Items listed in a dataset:
◇ ◇ ◇

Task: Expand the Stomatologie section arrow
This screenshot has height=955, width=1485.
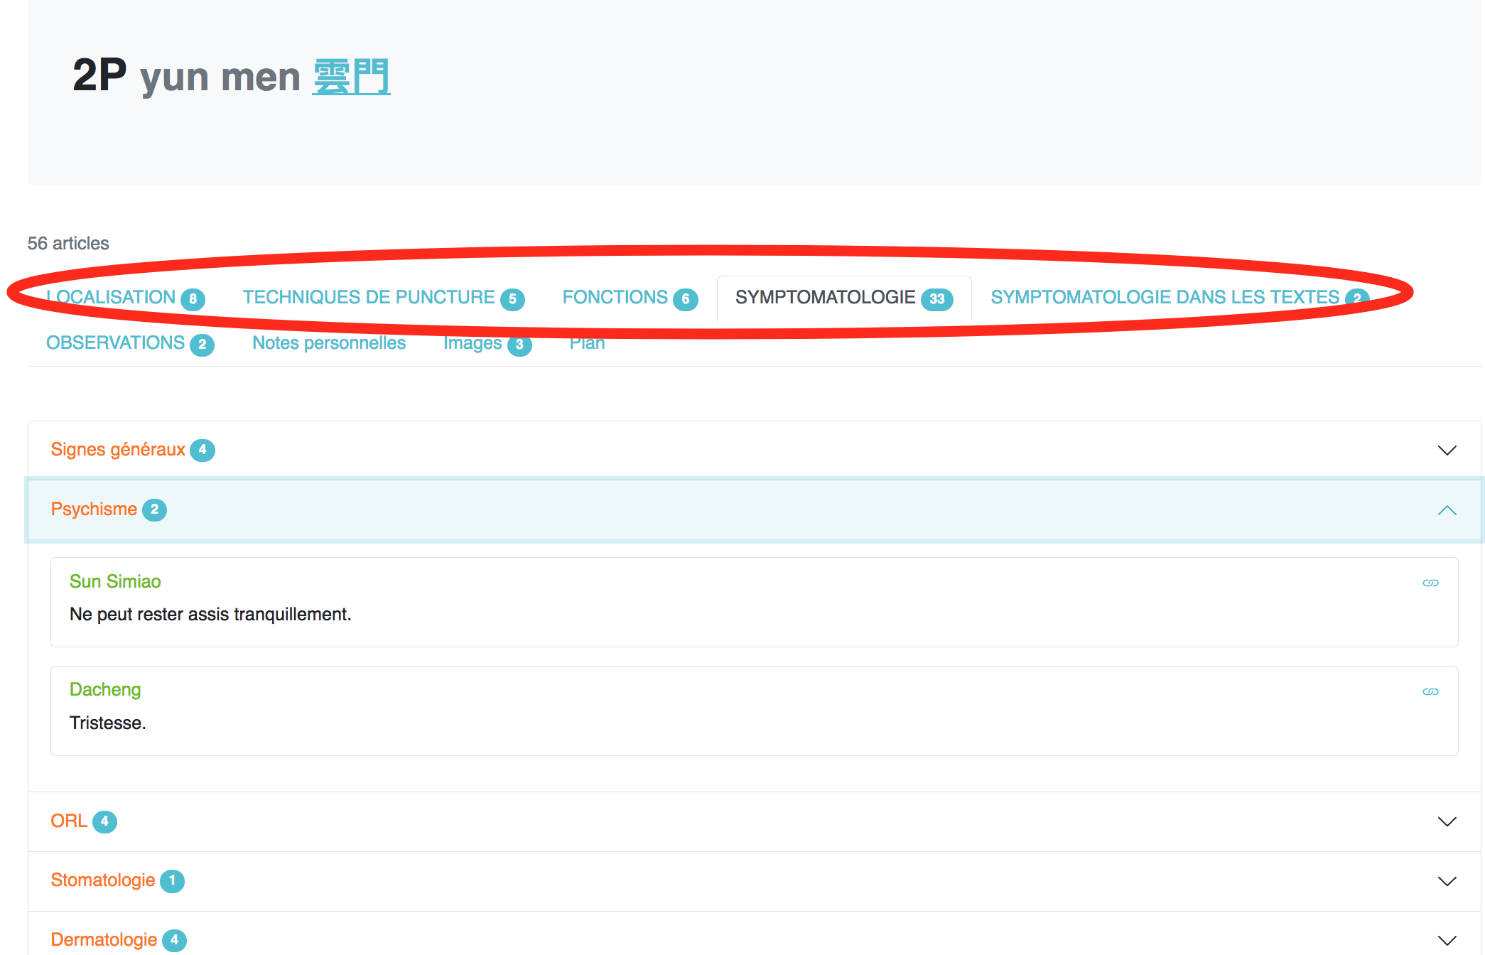Action: point(1447,881)

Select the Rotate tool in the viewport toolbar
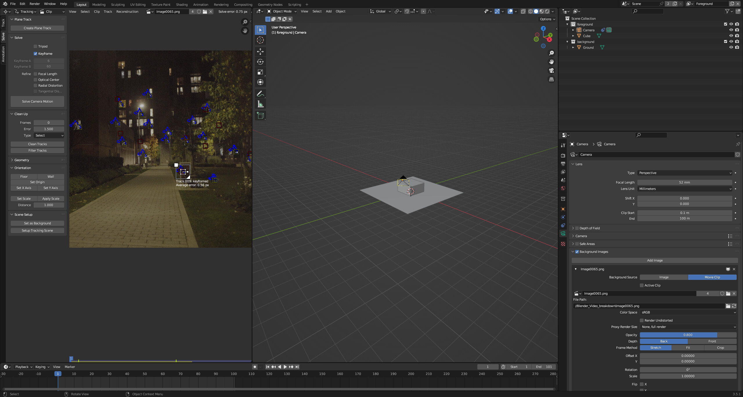click(x=260, y=62)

◇ ◇ ◇

◆ ASSIGNMENT:
Drop the images and repeat the data exactly.

◆ SOLUTION:
Task: Expand the Stomatologie section arrow
This screenshot has height=955, width=1485.
Action: point(1447,881)

Select the Rotate tool in the viewport toolbar
click(x=260, y=62)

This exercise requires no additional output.